[Stored items from a collection]

'''

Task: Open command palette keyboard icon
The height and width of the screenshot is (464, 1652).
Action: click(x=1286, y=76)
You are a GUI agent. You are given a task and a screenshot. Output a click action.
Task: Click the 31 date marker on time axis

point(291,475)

'''
'''

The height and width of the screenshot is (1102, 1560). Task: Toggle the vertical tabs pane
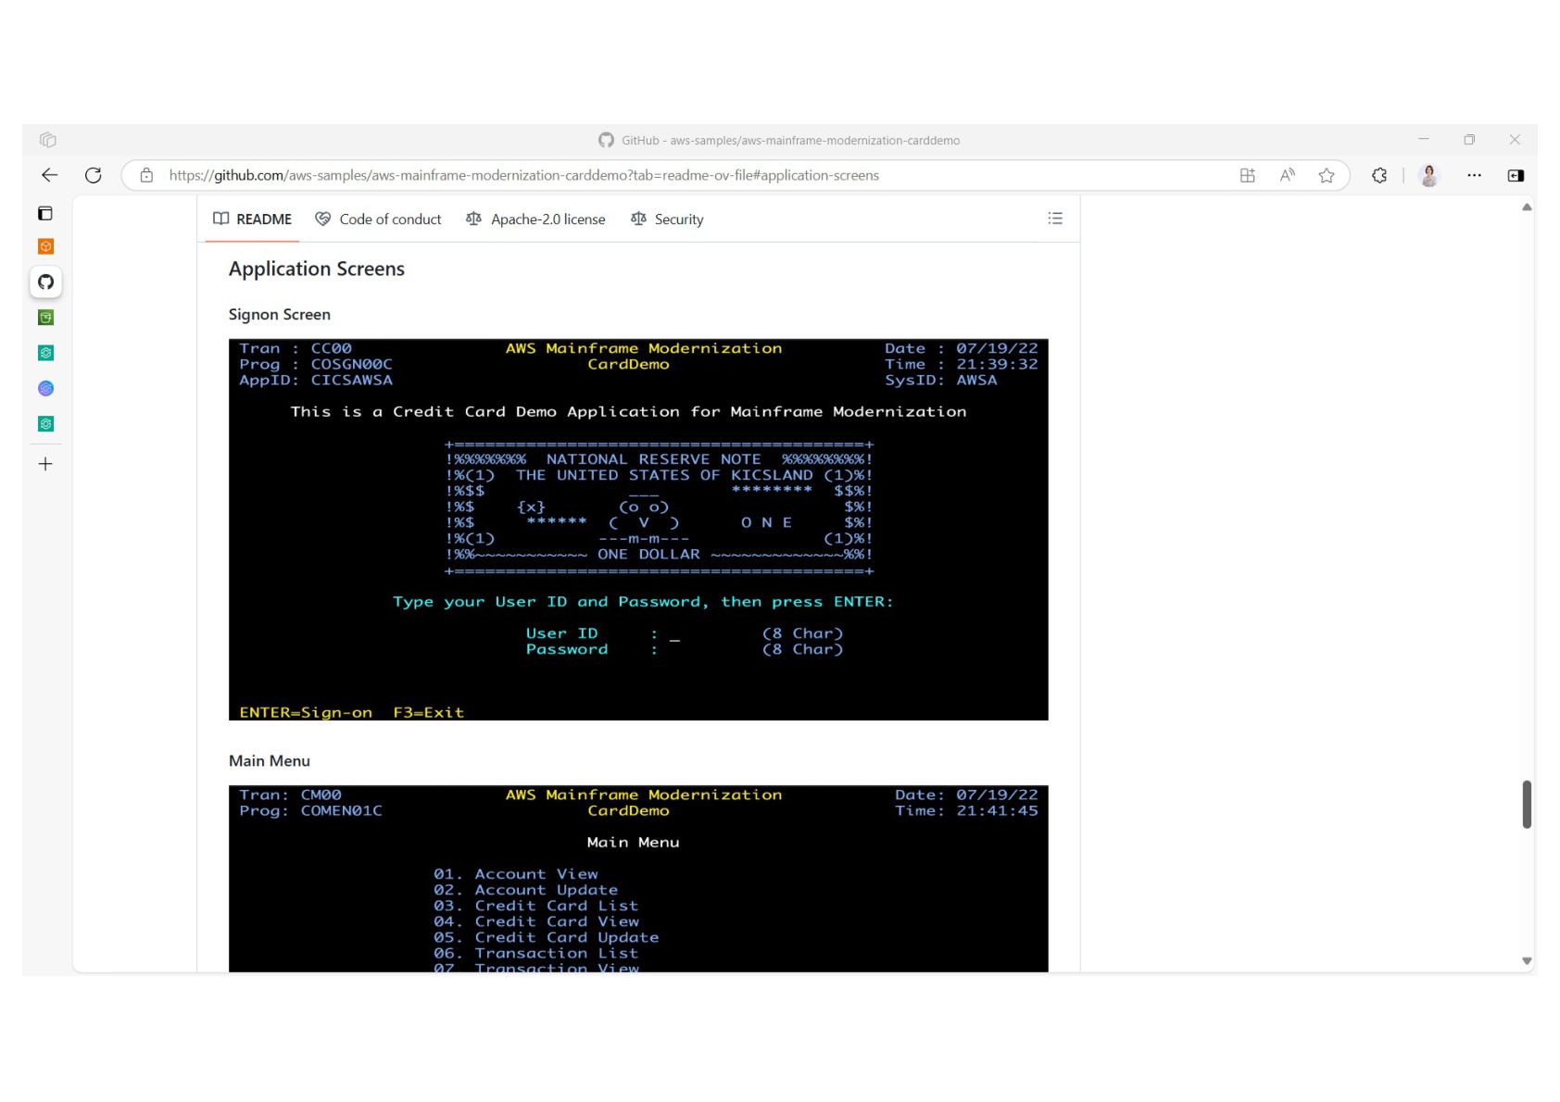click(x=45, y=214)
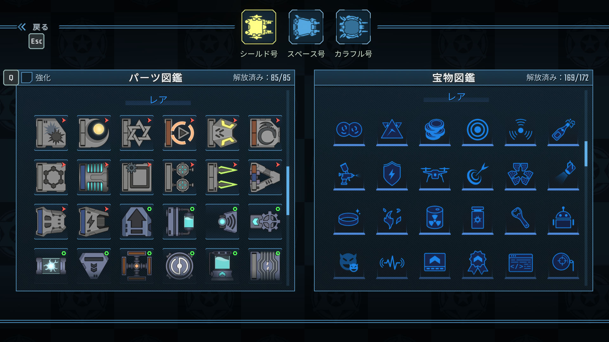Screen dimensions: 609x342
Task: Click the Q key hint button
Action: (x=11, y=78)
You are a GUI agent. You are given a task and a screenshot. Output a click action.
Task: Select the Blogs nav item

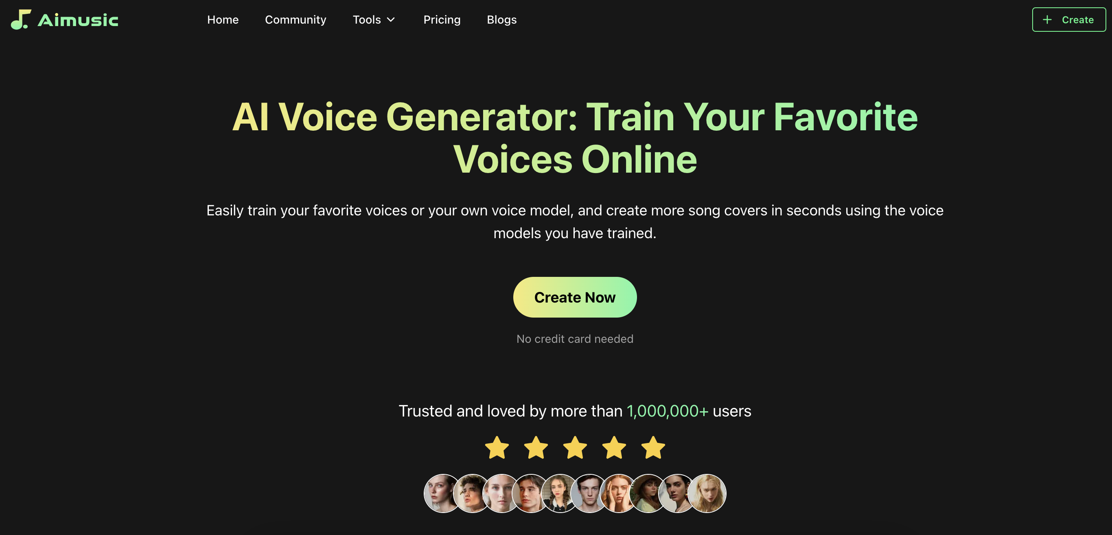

'''
'''

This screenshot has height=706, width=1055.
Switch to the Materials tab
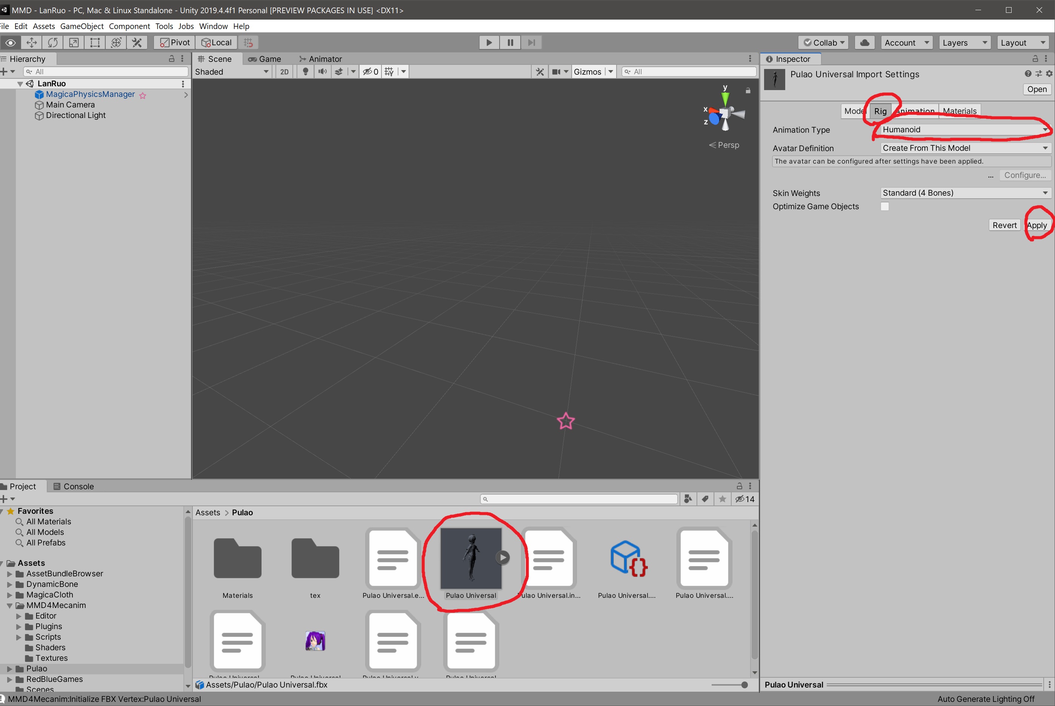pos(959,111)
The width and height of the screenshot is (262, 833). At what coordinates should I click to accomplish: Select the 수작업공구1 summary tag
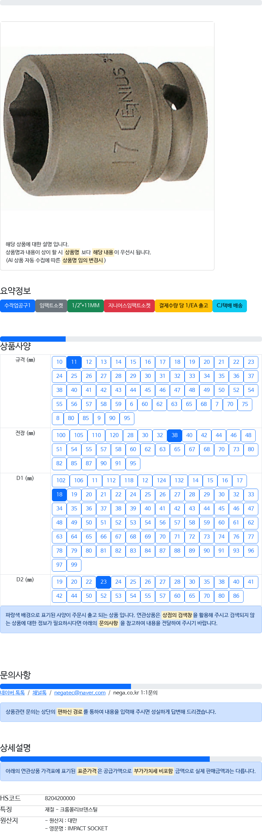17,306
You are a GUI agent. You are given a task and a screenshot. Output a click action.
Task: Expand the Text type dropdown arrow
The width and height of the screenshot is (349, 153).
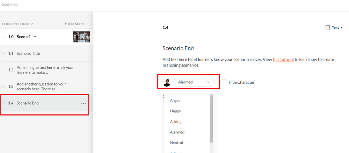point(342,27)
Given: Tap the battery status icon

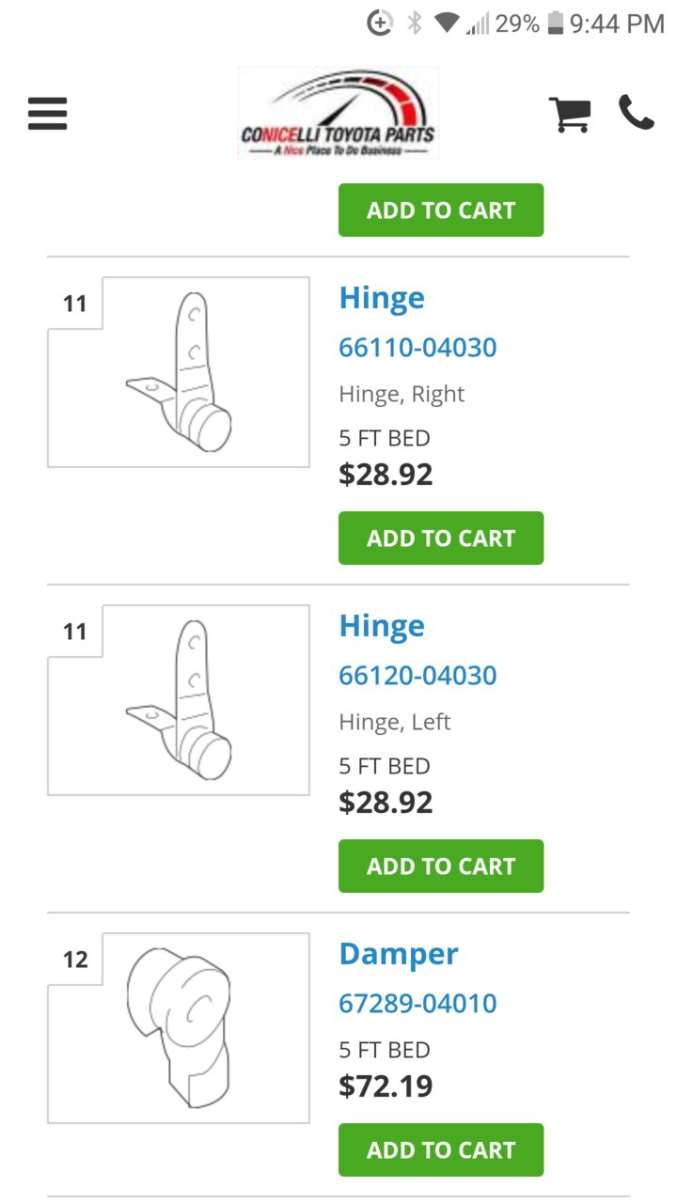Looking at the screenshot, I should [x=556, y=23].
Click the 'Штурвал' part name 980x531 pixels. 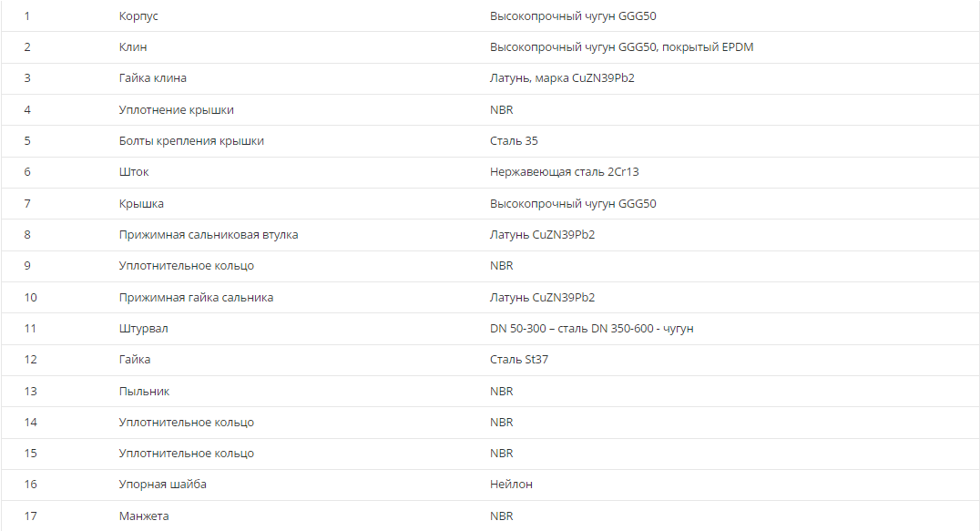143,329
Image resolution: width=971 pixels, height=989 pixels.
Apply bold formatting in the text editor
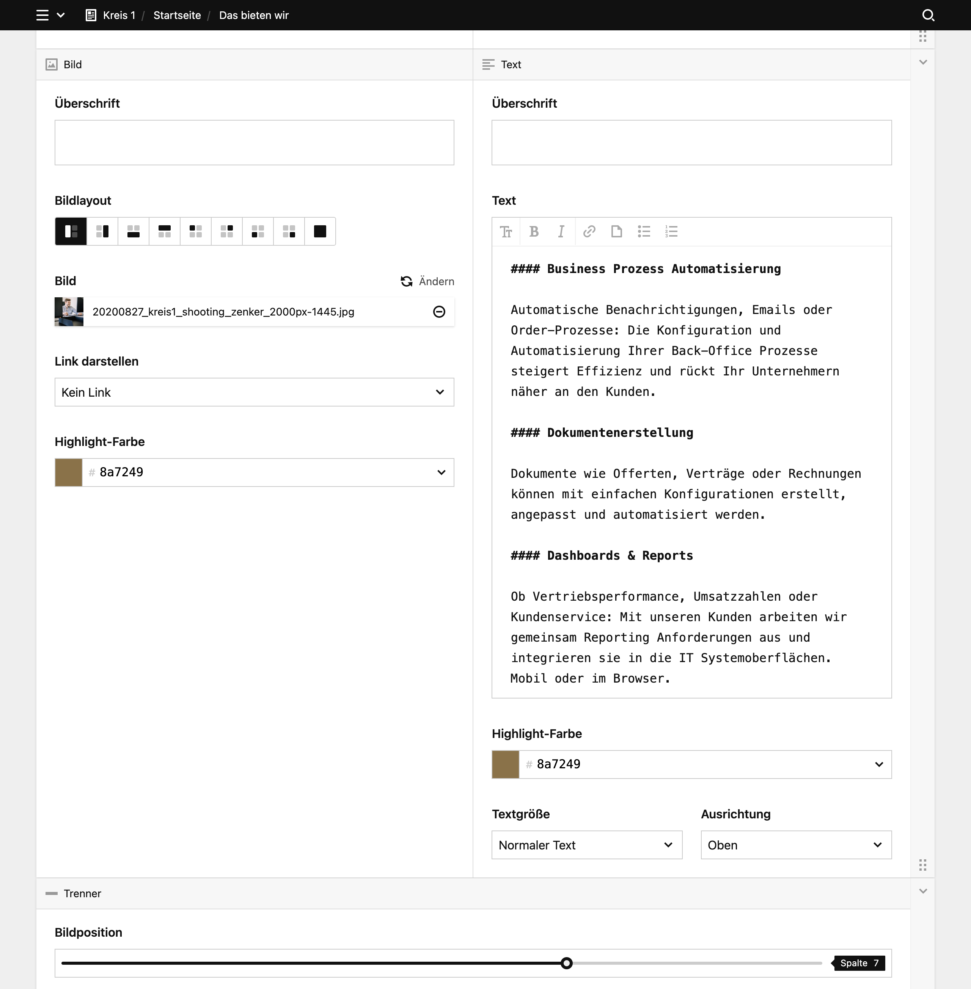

'''

» **WHAT THE TASK REQUIRES**: Pick out every line above that contains the word "Select", and copy each one in full. Case matters, so a line counts only if the capitalization matches.

» **SOLUTION TO THE PROBLEM**:
Task: Select the Blogs nav item
The width and height of the screenshot is (262, 833). At what coordinates should I click to accomplish: Select the 수작업공구1 summary tag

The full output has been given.